Ann Lab Med.  2021 Jan;41(1):77-85. 10.3343/alm.2021.41.1.77.

Reference Intervals for Thyroid-Associated Hormones and the Prevalence of Thyroid Diseases in the Chinese Population

Affiliations
  • 1Department of Clinical Laboratory, Peking Union Medical College Hospital, Peking Union Medical College & China Academy of Medical Science, Beijing, China
  • 2Department of Health Care, Peking Union Medical College Hospital, Peking Union Medical College & China Academy of Medical Science, Beijing, China
  • 3Department of Endocrinology, Peking Union Medical College Hospital, Peking Union Medical College & China Academy of Medical Science, Beijing, China

Abstract

Background
Thyroid diseases are highly prevalent worldwide, but their diagnosis remains a challenge. We established reference intervals (RIs) for thyroid-associated hormones and evaluated the prevalence of thyroid diseases in China.
Methods
After excluding outliers based on the results of ultrasound screening, thyroid antibody tests, and the Tukey method, the medical records of 20,303 euthyroid adults, who visited the Department of Health Care at Peking Union Medical College Hospital from January 2014 to December 2018, were analyzed. Thyroid-associated hormones were measured by the Siemens Advia Centaur XP analyzer. The RIs for thyroid-associated hormones were calculated according to the CLSI C28-A3 guidelines, and were compared with the RIs provided by Siemens. The prevalence of thyroid diseases over the five years was evaluated and compared using the chi-square test.
Results
The RIs for thyroid stimulating hormone (TSH), free thyroxine (FT4), free triiodothyronine (FT3), total thyroxine (TT4), and total triiodothyronine (TT3) were 0.71–4.92 mIU/L, 12.2–20.1 pmol/L, 3.9–6.0 pmol/L, 65.6–135.1 nmol/L, and 1.2–2.2 nmol/L, respectively. The RIs of all hormones except TT4 differed significantly between males and females. The RIs of TSH increased with increasing age. The prevalence of overt hypothyroidism, overt hyperthyroidism, subclinical hypothyroidism, and subclinical hyperthyroidism was 0.5% and 0.8%, 0.2% and 0.6%, 3.8% and 6.1%, and 3.3% and 4.7% in males and females, respectively, which differed from those provided by Siemens.
Conclusions
Sex-specific RIs were established for thyroid-associated hormones, and the prevalence of thyroid diseases was determined in the Chinese population.

Keyword

Thyroid-associated hormones; Reference interval; Hyperthyroidism; hypothyroidism; Prevalence

Figure

  • Fig. 1 Levels of (A) TSH, (B) FT4, (C) FT3, (D) TT4, and (E) TT3 according to sex. *P<0.001. Abbreviations: TSH, thyroid stimulating hormone; FT4, free thyroxine; FT3, free triiodothyronine; TT4, total thyroxine; TT3, total triiodothyronine.

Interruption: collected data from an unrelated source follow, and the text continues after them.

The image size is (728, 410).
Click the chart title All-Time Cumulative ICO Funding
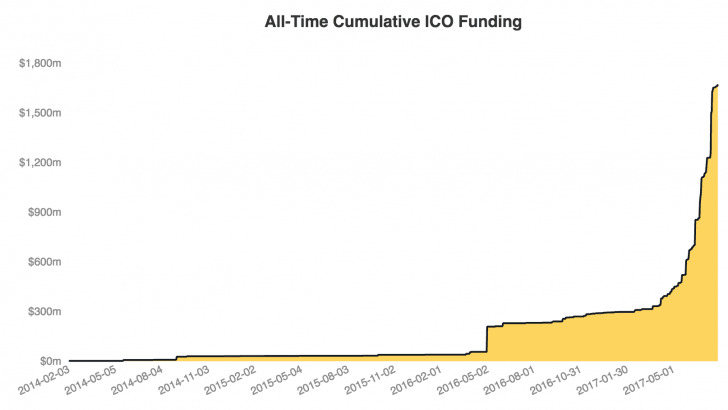[364, 21]
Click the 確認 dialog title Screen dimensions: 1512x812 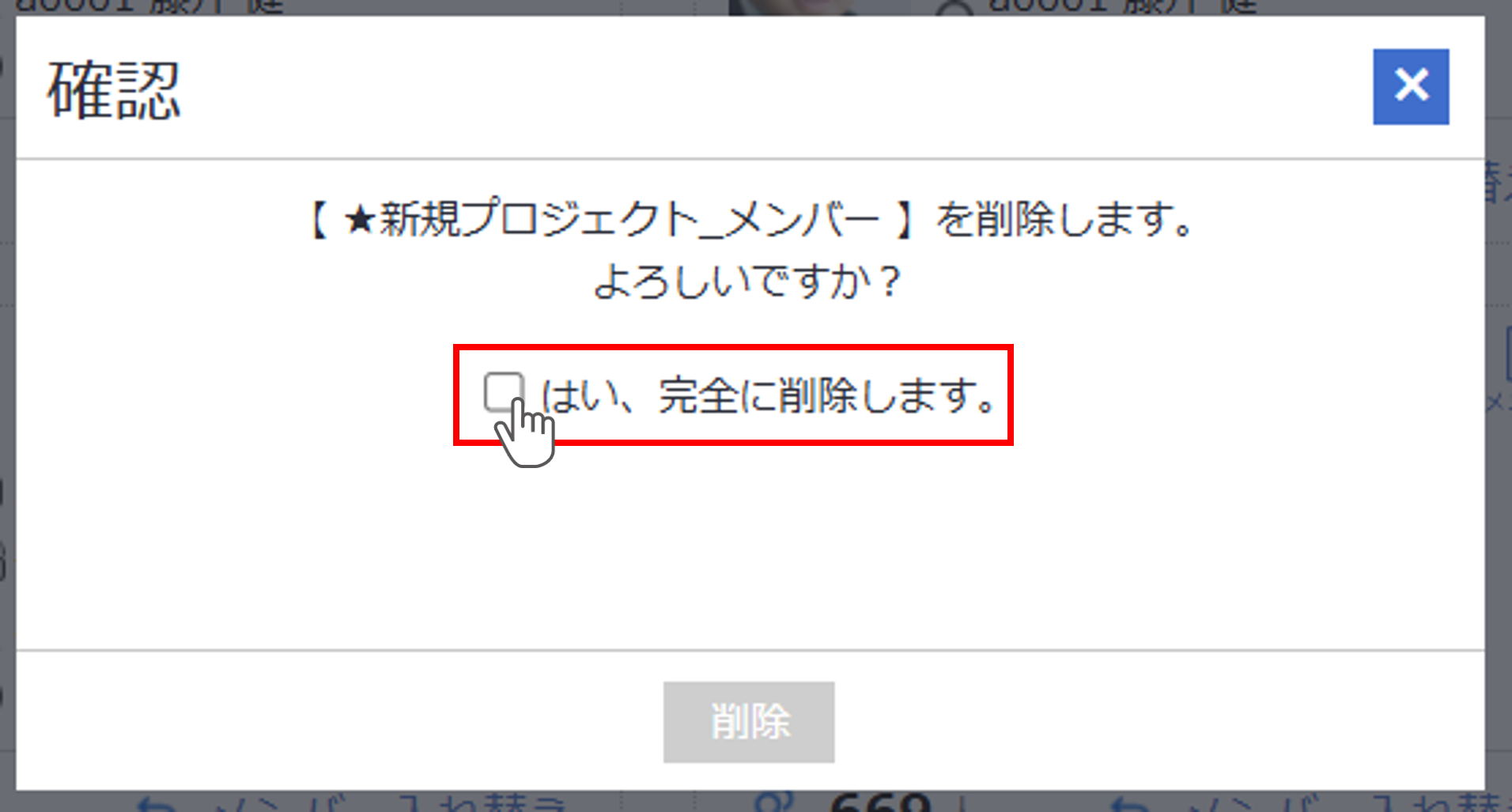point(115,91)
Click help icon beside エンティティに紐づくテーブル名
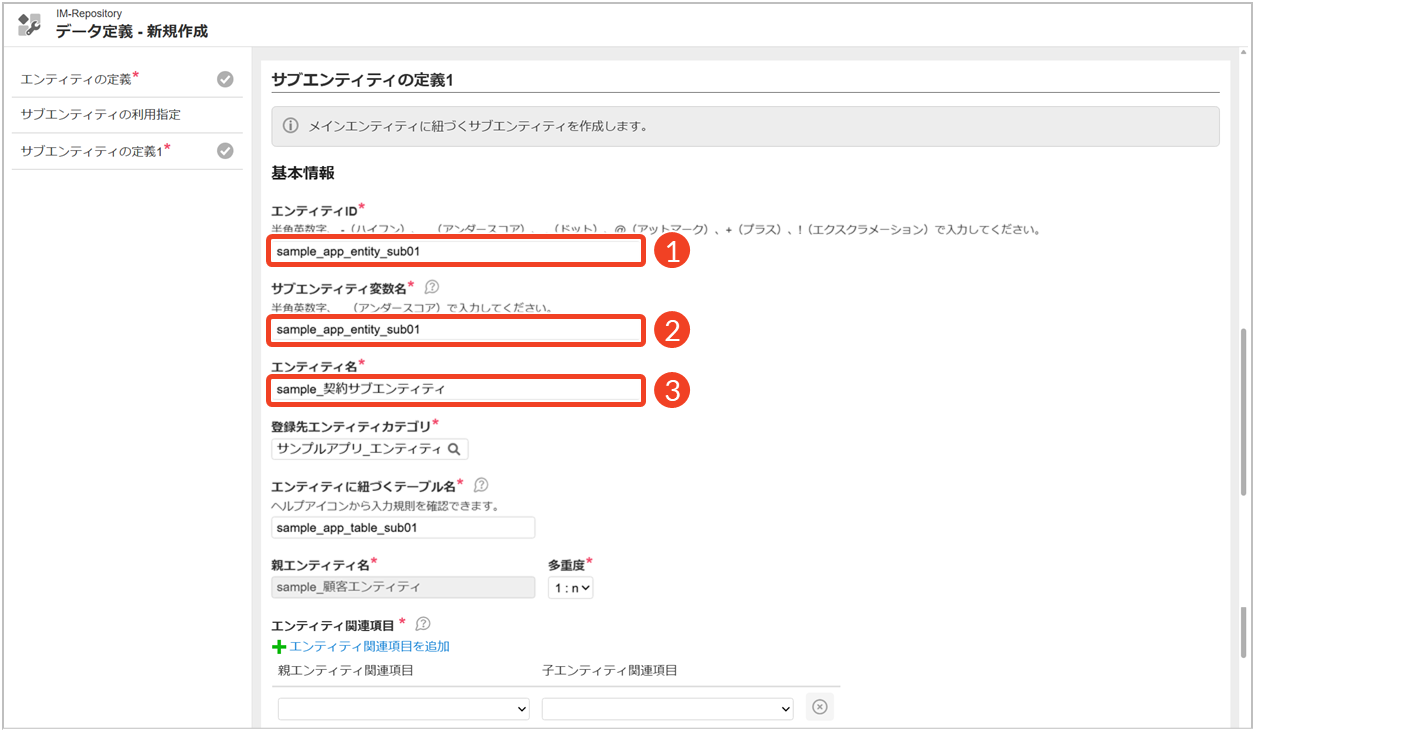Screen dimensions: 1425x738 click(x=481, y=485)
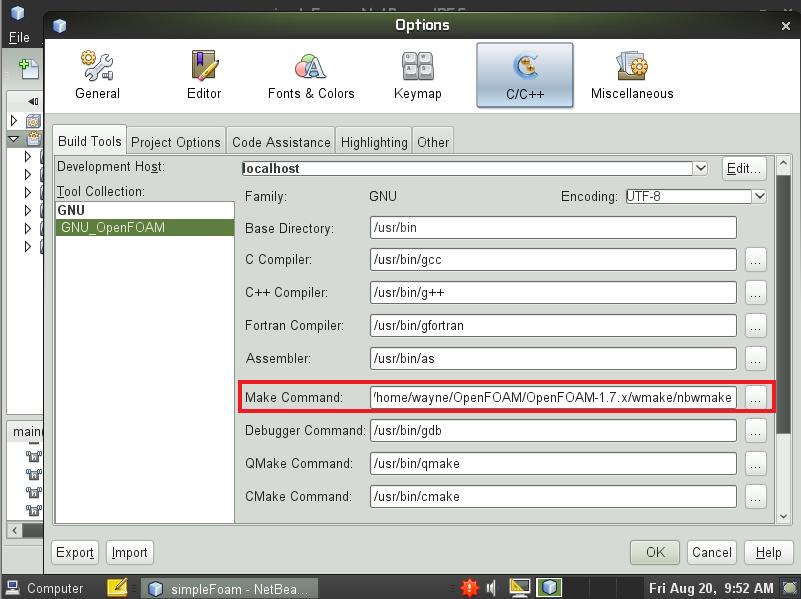Click the yellow note icon in taskbar
The height and width of the screenshot is (599, 801).
[116, 587]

  • Fig. 2 Prevalence of thyroid diseases in checkups at Peking Union Medical College Hospital and estimated by the manufacturer (Siemens). The annual number of enrolled males and females from 2014 to 2018 was 14,345 and 13,616, 10,589 and 9,320, 6,653 and 8,353, 5,900 and 8,279, and 6,116 and 7,529, respectively. (A) Annual prevalence of subclinical hyperthyroidism. (B) Annual prevalence of subclinical hypothyroidism. (C) Annual prevalence of overt hyperthyroidism. (D) Annual prevalence of overt hypothyroidism.